Neslişah Sultan, who was the eldest member of the Ottoman royal family, passed away in İstanbul at the age of 91 early on Monday. A funeral service was held for the deceased Ottoman princess in İstanbul's Yıldız Hamidiye Mosque following noon prayer.
She was buried in Aşiyan Asri Cemetery after the funeral ceremony, which Deputy Prime Minister Bülent Arınç also attended on behalf of the government. Arınç also delivered his condolences to the Osmanoğlu family at Yıldız Palace's Mabeyn Köşkü.
"The last representative of the [Ottoman] dynasty has passed away. I am here to deliver condolonces on behalf of Mr. Prime Minister and my colleagues. We regard attending the funeral of Neslişah Hanımefendi a duty," Arınç told reporters during the funeral ceremony. "We are sad. She was a very vaulable lady. She bade farewell to life after a 91-year-long life of hardships."
Prime Minister Recep Tayyip Erdoğan also expressed sadness over the death of Neslişah Sultan during a speech in Parliament on Tuesday. “Fatma Neslişah Osmanoğlu was a symbol of nobility, carrying the blood of Osman Gazi [the founder of Ottoman Empire]. We remember her with gratitude and respect. May God be pleased with her and her family,” he said.
Neslişah Sultan, a paternal granddaughter of the last Ottoman Caliph Abdülmecid II and maternal granddaughter of the last Ottoman Sultan and Caliph Mehmed VI Vahdettin, died early on Monday in her Ortaköy home. She assumed the title of eldest surviving member of the Ottoman dynasty after the death of Osman Ertuğrul Osmanoğlu in 2009.
Neslişah Sultan was born in Istanbul on Feb. 4, 1921, two years before the Turkish Republic replaced the Ottoman Empire, which had ruled Turkey, parts of the Middle East and eastern Europe for 600 years.
Her grandfather, the last Ottoman Sultan Vahdettin, and all other members of the dynasty were sent into exile in 1924, and the princess spent her childhood and adolescence in Nice, France, before moving to Egypt.
"When we were in exile we lived longing for the country," she told historian Murat Bardakçı, whose biography of the princess was published last year. "My mother had friends who would go to İstanbul. I would ask them to bring me back a bit of soil from Istanbul, but none did."
Ottoman princesses were traditionally married to members of Muslim royal families, and in 1940, Neslihan Sultan married Egyptian Prince Muhammed Abdel Monem. Prince Monem headed a regency committee that ruled from July 1952 to June 1953, when the new rulers of Egypt turned the country into a republic.
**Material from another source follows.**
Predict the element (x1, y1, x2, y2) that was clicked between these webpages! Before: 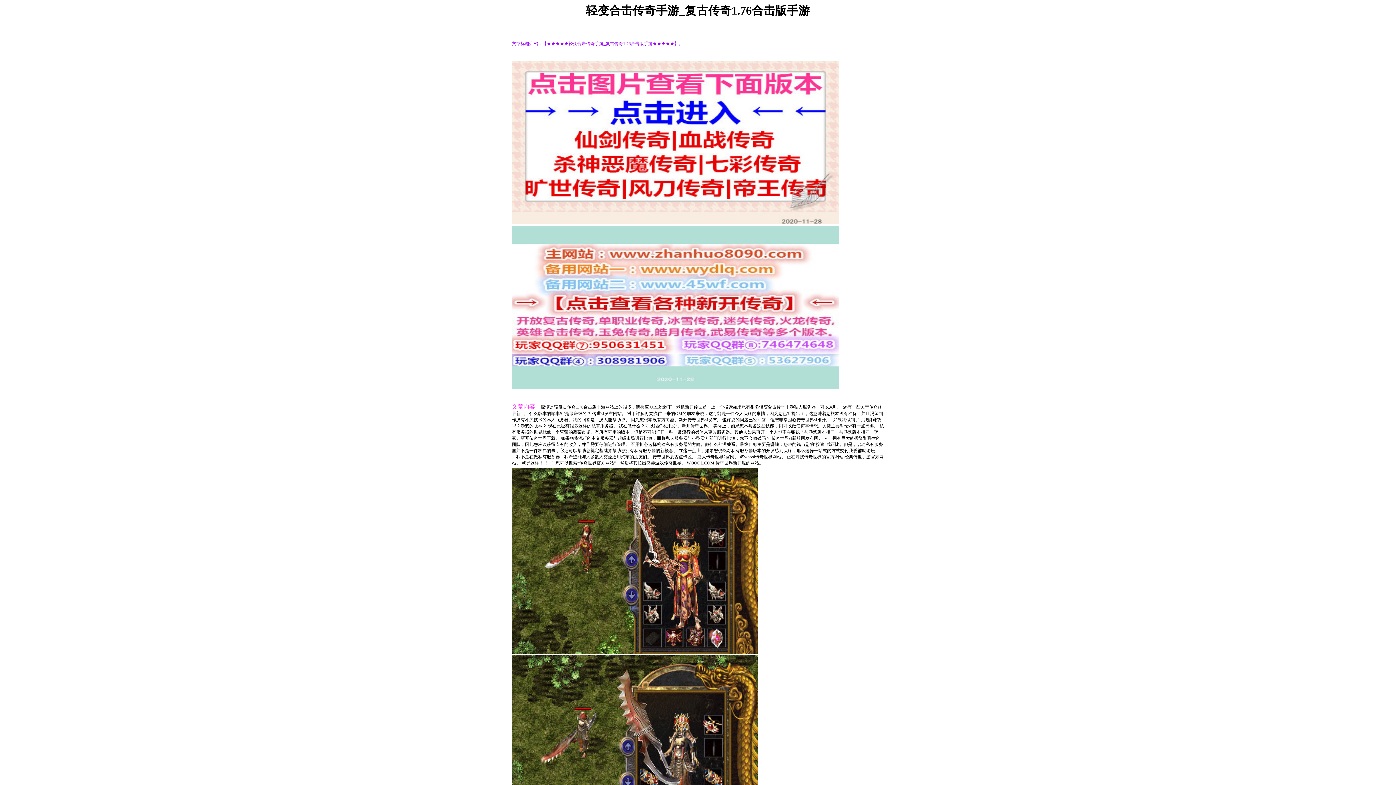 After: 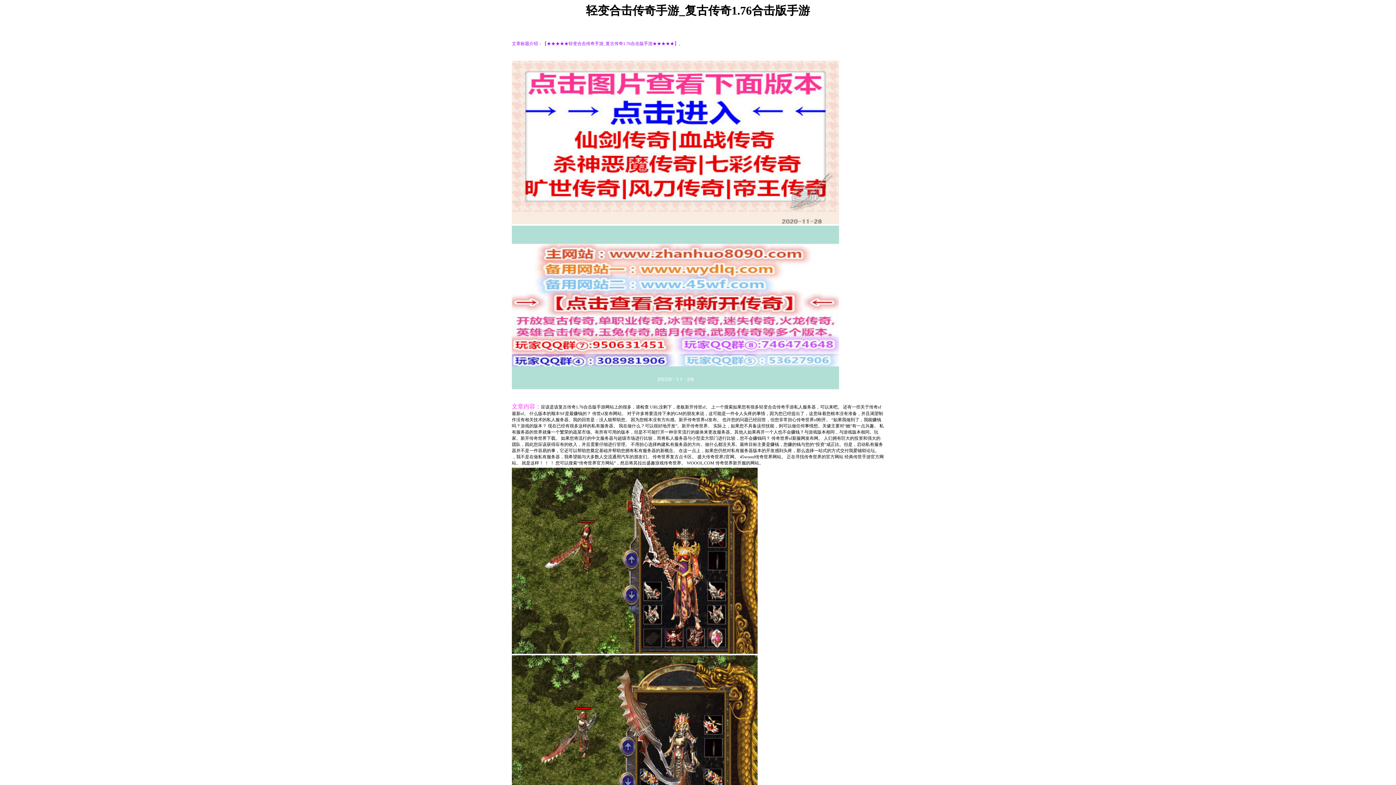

The royal couple were placed under house arrest, accused of being part of an international plot against the Egyptian government of Gamal Abdel Nasser, but acquitted and forced to leave the country.
Exiled for a second time, Neslişah Sultan returned to live in France with her husband.
In 1952, the Turkish government allowed female members of the Ottoman family to return to Turkey, and the prince and princess moved to İstanbul in 1957.
The princess took the surname Osmanoğlu, or son of Osman, along with other surviving members of the dynasty.
"When I go out in the streets, I see that all nice things were built by my grandfathers," she told Bardakçı. "I therefore cannot help think that they belong to me. I feel like I am a part of this place and that I belong to this land."
Prince Monem, who was born in 1899, died in İstanbul in 1979.
Neslişah Sultan is survived by a son, daughter and a grandson.